CINTA Plus Minus

CINTA Plus Minus

Kita diantara sejuta mimpi

Aku melangkahkan kakiku masuk kedalam kelas, ada sesuatu yang berbeda dengan kenyataan yang kutemui di kelasku pagi ini. Seorang wanita asing sedang duduk di meja guru, entah menunggu siapa.

Aku menyimpan ranselku di meja. Seperti biasa aku meraih sebuah buku yang George pinjamkan dari dalam laci meja ku. Kami sengaja meninggalkan beberapa buku di sekolah agar mengurangi beban dalam tasku, mengingat kadang aku pulang sekolah dengan berjalan kaki.

plak, secara tiba-tiba sekumpulan foto tercampak diatas meja ku.

"Saya tidak butuh penjelasan kamu. Tapi tolong jauhi anak saya." Ucap wanita asing yang duduk di meja guru tadi. Kini dia telah berdiri tepat di sisi mejaku.

"Kamu simpan foto-foto busuk itu, dan jangan berani-beraninya kamu memberitahu George masalah ini. Awas aja kalau sampai anak saya tahu." ancam nya lagi, kemudian dengan terburu-buru wanita itu berlalu.

Aku yang masih shock dengan kejadian barusan langsung meraih foto-foto yang kini berhamburan di lantai dan meja belajarku. Dengan terburu-buru kusimpan semua foto itu di dalam tas sekolah. Satu persatu teman sekelas ku berdatangan. Tentu saja, tidak seorangpun tahu kejadian yang menimpaku. Termasuk George.

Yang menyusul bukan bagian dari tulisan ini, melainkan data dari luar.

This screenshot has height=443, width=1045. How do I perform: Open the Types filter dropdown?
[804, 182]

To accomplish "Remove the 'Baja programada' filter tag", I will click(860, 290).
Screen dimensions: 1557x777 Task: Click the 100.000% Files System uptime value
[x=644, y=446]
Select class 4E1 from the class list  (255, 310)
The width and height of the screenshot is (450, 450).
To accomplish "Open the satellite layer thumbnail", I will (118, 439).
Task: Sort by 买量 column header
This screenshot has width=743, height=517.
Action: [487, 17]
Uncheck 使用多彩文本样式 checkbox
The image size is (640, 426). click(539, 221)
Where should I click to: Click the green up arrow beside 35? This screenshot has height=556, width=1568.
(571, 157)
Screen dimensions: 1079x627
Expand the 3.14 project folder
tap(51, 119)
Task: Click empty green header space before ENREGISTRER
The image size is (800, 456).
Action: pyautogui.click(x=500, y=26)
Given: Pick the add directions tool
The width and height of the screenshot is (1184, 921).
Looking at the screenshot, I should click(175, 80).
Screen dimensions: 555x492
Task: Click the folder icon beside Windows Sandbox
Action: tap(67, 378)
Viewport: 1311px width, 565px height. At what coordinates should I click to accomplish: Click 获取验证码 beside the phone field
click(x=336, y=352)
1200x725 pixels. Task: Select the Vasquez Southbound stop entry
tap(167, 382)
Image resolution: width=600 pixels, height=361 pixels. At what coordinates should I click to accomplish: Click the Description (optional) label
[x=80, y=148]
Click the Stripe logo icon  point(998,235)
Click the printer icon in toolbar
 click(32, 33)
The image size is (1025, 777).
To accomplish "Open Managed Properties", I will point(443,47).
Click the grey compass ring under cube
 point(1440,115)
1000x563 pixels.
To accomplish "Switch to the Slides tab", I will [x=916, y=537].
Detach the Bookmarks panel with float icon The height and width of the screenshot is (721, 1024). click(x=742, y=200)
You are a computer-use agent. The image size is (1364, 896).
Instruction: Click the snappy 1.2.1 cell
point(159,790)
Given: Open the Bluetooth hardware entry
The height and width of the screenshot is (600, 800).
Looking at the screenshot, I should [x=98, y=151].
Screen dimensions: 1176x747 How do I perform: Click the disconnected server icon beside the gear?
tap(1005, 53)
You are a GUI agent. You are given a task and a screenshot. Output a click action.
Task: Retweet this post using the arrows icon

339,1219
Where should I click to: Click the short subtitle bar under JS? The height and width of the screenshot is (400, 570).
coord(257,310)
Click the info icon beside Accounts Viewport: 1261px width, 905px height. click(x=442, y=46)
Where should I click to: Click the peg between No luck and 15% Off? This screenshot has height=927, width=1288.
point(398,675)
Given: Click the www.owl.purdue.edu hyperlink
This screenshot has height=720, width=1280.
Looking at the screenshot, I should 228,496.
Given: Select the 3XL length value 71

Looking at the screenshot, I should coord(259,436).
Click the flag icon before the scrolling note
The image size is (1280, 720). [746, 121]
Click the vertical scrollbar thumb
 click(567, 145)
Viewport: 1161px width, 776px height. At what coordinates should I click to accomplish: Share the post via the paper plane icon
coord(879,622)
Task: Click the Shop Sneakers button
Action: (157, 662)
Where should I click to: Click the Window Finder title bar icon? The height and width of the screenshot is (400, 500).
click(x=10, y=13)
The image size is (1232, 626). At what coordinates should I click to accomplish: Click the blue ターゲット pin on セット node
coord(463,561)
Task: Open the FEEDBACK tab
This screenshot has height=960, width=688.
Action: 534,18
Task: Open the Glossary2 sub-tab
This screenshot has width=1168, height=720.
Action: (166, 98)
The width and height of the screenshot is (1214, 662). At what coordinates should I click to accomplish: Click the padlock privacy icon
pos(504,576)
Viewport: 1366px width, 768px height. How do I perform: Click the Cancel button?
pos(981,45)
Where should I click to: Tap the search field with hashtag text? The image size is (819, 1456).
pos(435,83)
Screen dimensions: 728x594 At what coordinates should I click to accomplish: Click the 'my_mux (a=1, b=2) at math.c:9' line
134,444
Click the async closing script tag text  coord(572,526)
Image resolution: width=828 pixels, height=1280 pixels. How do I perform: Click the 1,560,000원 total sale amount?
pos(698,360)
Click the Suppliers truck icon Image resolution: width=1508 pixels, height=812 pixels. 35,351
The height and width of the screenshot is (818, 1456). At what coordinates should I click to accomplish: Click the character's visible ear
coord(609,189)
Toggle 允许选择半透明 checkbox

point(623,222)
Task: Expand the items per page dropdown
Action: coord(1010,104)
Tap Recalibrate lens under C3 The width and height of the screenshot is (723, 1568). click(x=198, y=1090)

"Pagi Cin." sapa George yang tiba-tiba masuk kedalam kelas.

"Pagi juga." balasku.

"Nanti jadikan?" tanyanya kemudian. Kami berjanji untuk mengunjungi sebuah perpustakaan daerah di kotaku siang ini.

"Kayaknya gua gak bisa deh George. Next time aja ya?" aku mencoba membatalkan rencana kami.

"gua? George? kesambet apa kamu pagi-pagi begini?" protesnya dengan sapaan aku kamu yang tiba-tiba ku ubah ditambah lagi namanya yang kusebut George bukan Geo seperti biasa aku memanggilnya.

"gpp. ngantuk." jawabku singkat sambil menelungkupkan kepalaku di atas meja.

"Yaudah kamu tidur. Aku ikut anak-anak ya." pamitnya.

Kugoyangkan kepalaku tanda setuju.

"Kalau ada apa-apa cerita samaku Cin, jangan disimpan sendiri." ucap George sebelum akhirnya pergi bersama teman yang lain.

Aku mengabaikannya. Kejadian pagi ini cukup membuatku terkejut dan bingung tentang apa yang harus aku lakukan. Aku tidak ingin menyakiti Geo, aku juga tidak ingin melawan ibu nya. Kepalaku terasa sakit. akhirnya aku benar-benar tertidur.

\*\*\*

"Bu, ibu yakin nggak ada masalah serius dengan Cyntia?"

"Dia hanya kelelahan George, kamu tenang aja."

Samar-samar aku mendengar percakapan di kejauhan. Perlahan-lahan kelopak mataku saling berpisah, menyisakan cahaya silau yang masuk kedalam retinaku. Aku bingung menyadari posisiku yang kini tergelatak di sebuah ranjang di ruangan yang bercat putih ini.

"Aduh.." aku meringis karena rasa sakit di kepalaku yang terasa menusuk saat aku mencoba untuk duduk di ranjang.

"Kamu udah bangun cin?" tanya George yang tiba-tiba berlari mendekati ku.

"Gue kenapa?" tanyaku bingung menyadari bahwa kini aku sedang di UKS.

"Kamu tadi katanya nggak ada apa-apa. tiba-tiba udah pingsan aja dikelas. untung dompetku ketinggalan." oceh George.

"Kayaknya gue istirahat dirumah aja. Bu, Cintya pulang aja ya Bu?" tanyaku pada guru piket di UKS.

"iya Cin, kamu istirahat yang banyak ya." jawab beliau.

"makasih Bu." jawabku sambil beranjak dari tempat tidur dan berjalan meninggalkan ruangan UKS.

"Cin..Cin..Cintya. tungguin aku." seru George yang kutinggalkan di UKS. Pria itu kini berlari menyusulku yang hanya terus berjalan tanpa menghiraukannya.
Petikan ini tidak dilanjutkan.